(Data on locating visible targets)
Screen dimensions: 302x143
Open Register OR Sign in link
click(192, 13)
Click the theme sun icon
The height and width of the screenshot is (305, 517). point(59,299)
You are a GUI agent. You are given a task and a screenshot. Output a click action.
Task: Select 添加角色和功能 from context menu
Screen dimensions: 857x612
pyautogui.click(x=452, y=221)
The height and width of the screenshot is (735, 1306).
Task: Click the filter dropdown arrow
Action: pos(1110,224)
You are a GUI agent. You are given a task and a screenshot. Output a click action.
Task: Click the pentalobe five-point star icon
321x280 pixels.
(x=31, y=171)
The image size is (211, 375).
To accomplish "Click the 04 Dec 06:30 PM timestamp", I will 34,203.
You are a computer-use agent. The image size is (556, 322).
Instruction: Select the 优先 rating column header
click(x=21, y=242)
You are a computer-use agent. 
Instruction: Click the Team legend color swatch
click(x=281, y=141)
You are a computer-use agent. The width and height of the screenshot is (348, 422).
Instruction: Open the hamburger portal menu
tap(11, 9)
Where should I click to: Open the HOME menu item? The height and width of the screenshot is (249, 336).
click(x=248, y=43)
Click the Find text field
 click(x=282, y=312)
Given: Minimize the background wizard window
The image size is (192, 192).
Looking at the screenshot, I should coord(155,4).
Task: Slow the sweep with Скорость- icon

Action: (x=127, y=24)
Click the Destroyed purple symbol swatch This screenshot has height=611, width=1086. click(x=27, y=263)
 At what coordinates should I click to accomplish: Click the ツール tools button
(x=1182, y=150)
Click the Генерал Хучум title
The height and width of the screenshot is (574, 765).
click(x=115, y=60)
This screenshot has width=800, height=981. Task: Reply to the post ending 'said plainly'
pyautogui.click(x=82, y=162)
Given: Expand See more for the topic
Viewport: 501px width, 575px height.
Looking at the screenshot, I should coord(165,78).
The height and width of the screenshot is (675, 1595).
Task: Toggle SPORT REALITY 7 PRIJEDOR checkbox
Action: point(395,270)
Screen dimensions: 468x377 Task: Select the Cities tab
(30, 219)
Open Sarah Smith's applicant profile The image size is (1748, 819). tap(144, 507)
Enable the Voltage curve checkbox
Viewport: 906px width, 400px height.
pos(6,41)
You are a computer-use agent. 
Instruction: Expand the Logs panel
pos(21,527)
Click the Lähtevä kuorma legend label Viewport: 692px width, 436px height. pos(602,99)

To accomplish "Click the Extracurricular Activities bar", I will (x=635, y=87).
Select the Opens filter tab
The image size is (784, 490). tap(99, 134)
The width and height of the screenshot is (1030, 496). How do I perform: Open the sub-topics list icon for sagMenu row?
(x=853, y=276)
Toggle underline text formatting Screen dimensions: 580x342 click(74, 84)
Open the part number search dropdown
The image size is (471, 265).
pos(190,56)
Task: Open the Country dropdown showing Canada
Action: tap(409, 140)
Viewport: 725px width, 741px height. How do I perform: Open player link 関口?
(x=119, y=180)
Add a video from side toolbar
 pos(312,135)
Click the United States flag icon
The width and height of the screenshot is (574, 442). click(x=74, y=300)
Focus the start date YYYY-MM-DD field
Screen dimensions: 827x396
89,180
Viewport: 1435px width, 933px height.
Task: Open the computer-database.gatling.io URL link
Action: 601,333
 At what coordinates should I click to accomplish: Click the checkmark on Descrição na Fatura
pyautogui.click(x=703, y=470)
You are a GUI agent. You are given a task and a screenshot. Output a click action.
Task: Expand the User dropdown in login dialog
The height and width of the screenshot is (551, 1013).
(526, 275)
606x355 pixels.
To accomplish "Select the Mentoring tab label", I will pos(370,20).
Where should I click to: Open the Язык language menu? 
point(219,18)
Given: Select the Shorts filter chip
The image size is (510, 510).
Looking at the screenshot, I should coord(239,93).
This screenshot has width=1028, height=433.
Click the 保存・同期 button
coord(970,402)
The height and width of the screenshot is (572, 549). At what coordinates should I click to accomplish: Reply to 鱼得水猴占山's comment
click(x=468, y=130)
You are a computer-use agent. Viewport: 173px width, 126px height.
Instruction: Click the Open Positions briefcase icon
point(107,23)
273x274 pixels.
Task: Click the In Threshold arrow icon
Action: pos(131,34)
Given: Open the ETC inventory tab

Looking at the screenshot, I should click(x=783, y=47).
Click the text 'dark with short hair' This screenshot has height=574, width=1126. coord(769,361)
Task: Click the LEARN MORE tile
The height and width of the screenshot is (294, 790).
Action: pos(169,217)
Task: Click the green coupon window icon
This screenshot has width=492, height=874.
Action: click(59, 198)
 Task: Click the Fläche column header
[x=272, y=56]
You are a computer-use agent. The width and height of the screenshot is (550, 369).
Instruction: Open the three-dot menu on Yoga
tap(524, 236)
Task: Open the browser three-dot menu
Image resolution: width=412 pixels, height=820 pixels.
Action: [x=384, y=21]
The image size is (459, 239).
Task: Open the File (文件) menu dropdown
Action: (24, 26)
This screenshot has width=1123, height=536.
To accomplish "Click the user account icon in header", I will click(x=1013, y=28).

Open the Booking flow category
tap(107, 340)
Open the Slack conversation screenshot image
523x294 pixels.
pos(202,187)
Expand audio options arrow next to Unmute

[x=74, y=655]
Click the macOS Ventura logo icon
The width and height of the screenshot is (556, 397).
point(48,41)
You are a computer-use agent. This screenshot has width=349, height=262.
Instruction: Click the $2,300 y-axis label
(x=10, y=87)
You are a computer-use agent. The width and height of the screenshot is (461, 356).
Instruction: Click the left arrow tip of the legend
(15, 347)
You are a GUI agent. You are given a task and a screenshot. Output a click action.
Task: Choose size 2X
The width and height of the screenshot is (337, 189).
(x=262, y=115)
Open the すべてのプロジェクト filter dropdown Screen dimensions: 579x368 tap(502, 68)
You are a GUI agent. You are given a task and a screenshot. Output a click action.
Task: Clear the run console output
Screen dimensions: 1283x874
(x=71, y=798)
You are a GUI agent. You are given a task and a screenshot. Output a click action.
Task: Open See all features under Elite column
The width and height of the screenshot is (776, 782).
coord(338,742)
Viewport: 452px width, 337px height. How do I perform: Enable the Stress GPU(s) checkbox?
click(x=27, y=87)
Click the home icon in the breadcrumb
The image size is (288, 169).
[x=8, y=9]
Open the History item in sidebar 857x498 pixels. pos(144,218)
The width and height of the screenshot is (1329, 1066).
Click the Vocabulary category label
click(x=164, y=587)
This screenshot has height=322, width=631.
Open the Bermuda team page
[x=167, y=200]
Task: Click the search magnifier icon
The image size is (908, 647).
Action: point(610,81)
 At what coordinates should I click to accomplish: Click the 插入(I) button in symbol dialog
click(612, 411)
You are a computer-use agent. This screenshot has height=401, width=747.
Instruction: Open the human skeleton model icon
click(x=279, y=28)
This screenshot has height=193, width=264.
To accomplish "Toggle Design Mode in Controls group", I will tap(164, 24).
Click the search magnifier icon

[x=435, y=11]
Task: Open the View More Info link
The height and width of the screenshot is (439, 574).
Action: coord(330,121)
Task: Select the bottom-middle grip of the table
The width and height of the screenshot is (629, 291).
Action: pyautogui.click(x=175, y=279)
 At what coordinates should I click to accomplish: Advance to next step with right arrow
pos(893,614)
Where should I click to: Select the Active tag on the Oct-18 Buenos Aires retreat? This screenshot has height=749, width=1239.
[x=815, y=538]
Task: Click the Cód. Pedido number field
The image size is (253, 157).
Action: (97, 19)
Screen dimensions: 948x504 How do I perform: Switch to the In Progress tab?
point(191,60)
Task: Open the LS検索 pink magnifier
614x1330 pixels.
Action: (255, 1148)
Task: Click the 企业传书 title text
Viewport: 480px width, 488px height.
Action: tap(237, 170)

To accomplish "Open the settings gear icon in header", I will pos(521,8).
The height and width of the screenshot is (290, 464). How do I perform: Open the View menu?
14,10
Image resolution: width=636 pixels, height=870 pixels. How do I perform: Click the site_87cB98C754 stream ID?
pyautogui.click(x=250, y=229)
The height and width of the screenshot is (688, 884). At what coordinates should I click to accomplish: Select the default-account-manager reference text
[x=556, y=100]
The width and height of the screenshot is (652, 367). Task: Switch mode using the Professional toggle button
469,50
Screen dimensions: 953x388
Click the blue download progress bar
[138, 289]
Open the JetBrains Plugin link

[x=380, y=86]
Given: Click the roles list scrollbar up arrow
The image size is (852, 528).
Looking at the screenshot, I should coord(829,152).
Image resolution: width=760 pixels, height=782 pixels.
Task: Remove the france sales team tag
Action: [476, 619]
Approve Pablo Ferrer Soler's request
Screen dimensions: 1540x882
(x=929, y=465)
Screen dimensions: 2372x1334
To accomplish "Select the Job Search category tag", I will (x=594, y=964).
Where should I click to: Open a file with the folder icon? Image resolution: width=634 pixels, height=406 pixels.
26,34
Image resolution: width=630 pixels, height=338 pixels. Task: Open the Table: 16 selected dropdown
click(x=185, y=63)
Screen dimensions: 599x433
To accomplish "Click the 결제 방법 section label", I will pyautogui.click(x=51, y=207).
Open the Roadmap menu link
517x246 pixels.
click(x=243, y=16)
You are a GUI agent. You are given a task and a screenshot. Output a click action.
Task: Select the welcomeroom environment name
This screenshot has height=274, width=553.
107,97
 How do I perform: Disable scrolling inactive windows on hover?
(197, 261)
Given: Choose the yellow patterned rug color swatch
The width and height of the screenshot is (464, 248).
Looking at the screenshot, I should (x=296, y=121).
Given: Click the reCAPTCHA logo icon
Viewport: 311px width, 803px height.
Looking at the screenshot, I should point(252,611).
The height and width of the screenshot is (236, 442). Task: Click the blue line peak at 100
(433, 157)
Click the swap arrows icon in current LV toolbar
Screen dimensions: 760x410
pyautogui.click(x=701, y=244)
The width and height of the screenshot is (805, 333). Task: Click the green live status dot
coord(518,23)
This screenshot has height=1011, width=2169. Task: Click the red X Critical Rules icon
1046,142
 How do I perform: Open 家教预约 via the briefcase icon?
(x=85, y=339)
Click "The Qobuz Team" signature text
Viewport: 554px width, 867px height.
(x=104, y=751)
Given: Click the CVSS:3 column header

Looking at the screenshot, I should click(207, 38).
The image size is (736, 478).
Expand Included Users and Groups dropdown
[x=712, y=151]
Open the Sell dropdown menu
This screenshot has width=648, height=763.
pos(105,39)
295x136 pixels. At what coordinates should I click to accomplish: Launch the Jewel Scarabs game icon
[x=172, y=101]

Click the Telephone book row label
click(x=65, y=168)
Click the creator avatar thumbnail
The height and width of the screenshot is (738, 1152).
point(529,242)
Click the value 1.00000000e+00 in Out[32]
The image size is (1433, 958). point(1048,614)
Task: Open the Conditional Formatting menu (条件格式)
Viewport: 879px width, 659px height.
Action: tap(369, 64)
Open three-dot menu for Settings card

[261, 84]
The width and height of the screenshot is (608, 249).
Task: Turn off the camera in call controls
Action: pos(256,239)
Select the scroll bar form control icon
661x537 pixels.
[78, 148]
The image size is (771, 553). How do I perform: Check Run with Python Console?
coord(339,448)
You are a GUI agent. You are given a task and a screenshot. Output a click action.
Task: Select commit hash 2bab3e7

• Written problem: Quote everything in the material from the line containing "Click the macOS Ventura logo icon" down to the line containing "(x=10, y=87)", keeping both of those lines.

• Output of the task:
Click the macOS Ventura logo icon
The width and height of the screenshot is (556, 397).
point(48,41)
You are a computer-use agent. This screenshot has width=349, height=262.
Instruction: Click the $2,300 y-axis label
(x=10, y=87)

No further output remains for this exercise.